■ **Document text**:

* * * * * * *

There are too many scattered fabs()'s. It would be better to take
fabs()'s up front, or determine exponents and use exponents in the
threshold tests.
% + scale = 2;
% } else {
% - scale = 0;
% + scale = 1;
% + }
% +
% + /* Scale to reduce inaccuracies when both components are denormal. */
% + if (fabs(a) <= 0x1p-1023 && fabs(b) <= 0x1p-1023) {
% + a *= 0x1p54;
% + b *= 0x1p54;
% + scale = 0x1p-27;
% }
%
This is like a fix in clog(). hypot() handles denormals OK, but
necessarily loses accuracy when it returns a denormal result, so
the expression (a + hypot(a, b)) is more inaccurate than necessary.
With scaling, it is accurate to about 1 ulp at first, and then
inverse scaling makes it accurate to 1 denormal ulp in even
more cases. For example, let a = 0 and b = smallest denormal.
Then csqrt(z) should be sqrt(2)/2*(1+I)*<smallest denormal> rounded =
(1+I)*<smallest denormal>, but t = sqrt(a + hypot(a, b)) * 0.5 is
<smallest denormal> * 0.5 rounded = 0, since the sqrt() has to round
down to <smallest denormal> and then the muliplication has to round
down again. Here (a + hypot(a, b)) is exact but the sqrt() and the
multiplication aren't.
The error without this fix was about 34 ulps on values near 2**36 times
the smallest denormal. It was many gulps on smaller values.
% @@ -95,15 +93,13 @@
% if (a >= 0) {
% t = sqrt((a + hypot(a, b)) * 0.5);
% - result = cpack(t, b / (2 * t));
% + rx = t;
% + ry = b / (2 * t);
% } else {
% t = sqrt((-a + hypot(a, b)) * 0.5);
% - result = cpack(fabs(b) / (2 * t), copysign(t, b));
% + rx = fabs(b) / (2 * t);
% + ry = copysign(t, b);
% }
%
% - /* Rescale. */
% - if (scale)

* * * * * * *

■ **Entries supplied**:
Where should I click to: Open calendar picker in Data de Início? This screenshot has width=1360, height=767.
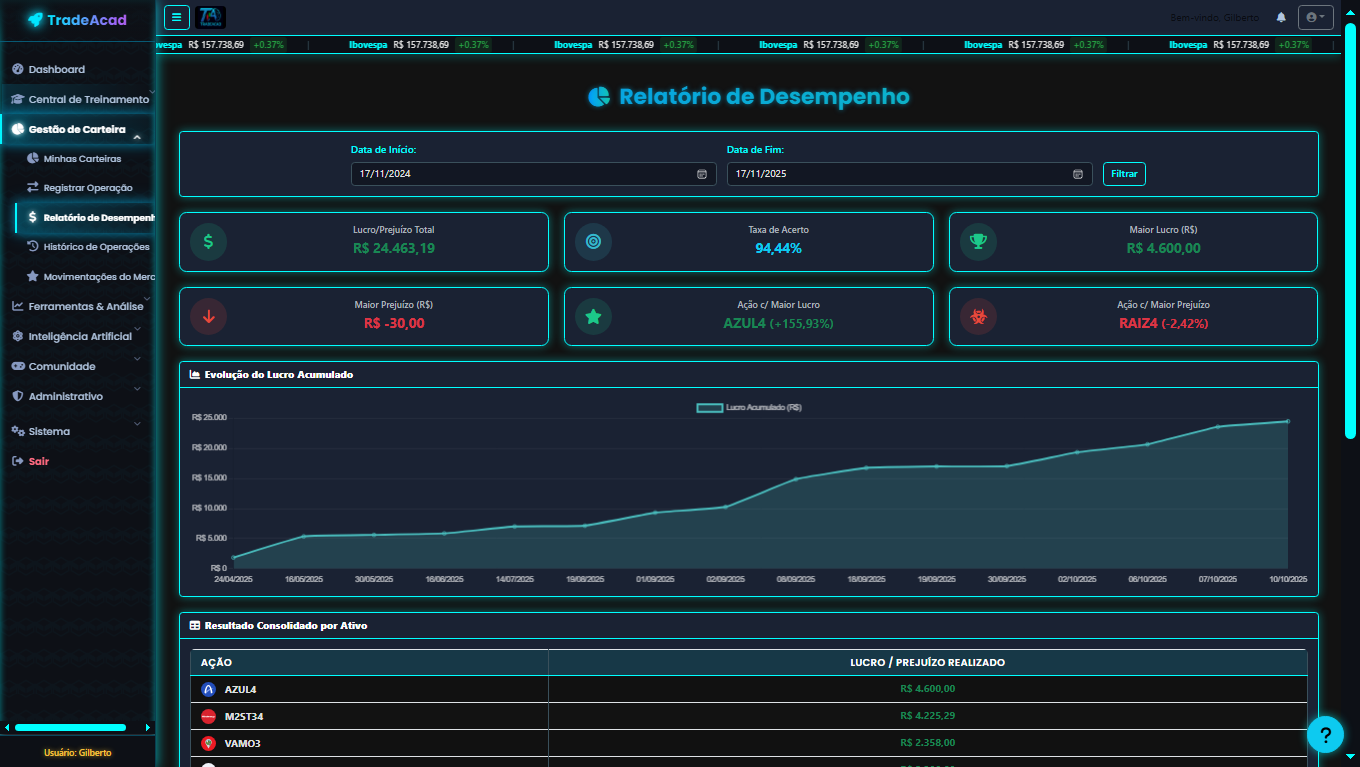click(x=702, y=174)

* * * * * * *

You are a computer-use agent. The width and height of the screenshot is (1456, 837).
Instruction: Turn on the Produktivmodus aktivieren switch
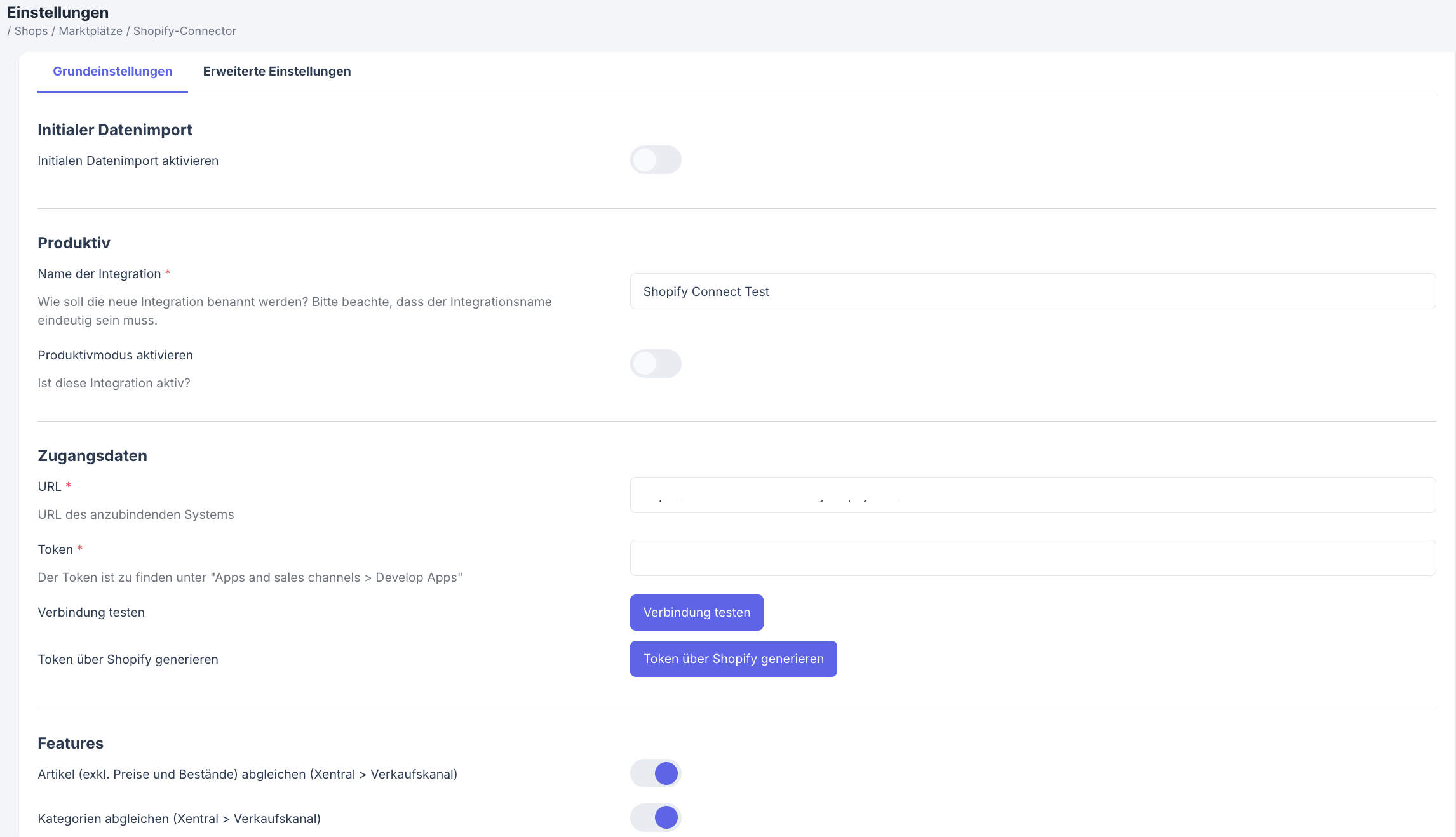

* * * * * * *

■ **Your tasks**:
• 1. In the csqrt review:
(a) Which other function had a fix like this one?
(b) By what factor are a and b multiplied when both components are denormal?
(c) About how many ulps was the error without the fix on values near 2**36 times the smallest denormal?
• 2. Write out a passage of the csqrt review word for word. Begin at the words "With scaling, it" and stop after "on smaller values.".
• 3. How would you put this sentence from the csqrt review into Spanish: "The error without this fix was about 34 ulps on values near 2**36 times the smallest denormal."
Rely only on the csqrt review when answering.

■ **Answers to each task**:
• 1.
(a) clog()
(b) 0x1p54
(c) About 34 ulps

• 2.
With scaling, it is accurate to about 1 ulp at first, and then
inverse scaling makes it accurate to 1 denormal ulp in even
more cases. For example, let a = 0 and b = smallest denormal.
Then csqrt(z) should be sqrt(2)/2*(1+I)*<smallest denormal> rounded =
(1+I)*<smallest denormal>, but t = sqrt(a + hypot(a, b)) * 0.5 is
<smallest denormal> * 0.5 rounded = 0, since the sqrt() has to round
down to <smallest denormal> and then the muliplication has to round
down again. Here (a + hypot(a, b)) is exact but the sqrt() and the
multiplication aren't.
The error without this fix was about 34 ulps on values near 2**36 times
the smallest denormal. It was many gulps on smaller values.

• 3. El error sin esta corrección era de unos 34 ulps en valores cercanos a 2**36 veces el menor valor desnormalizado.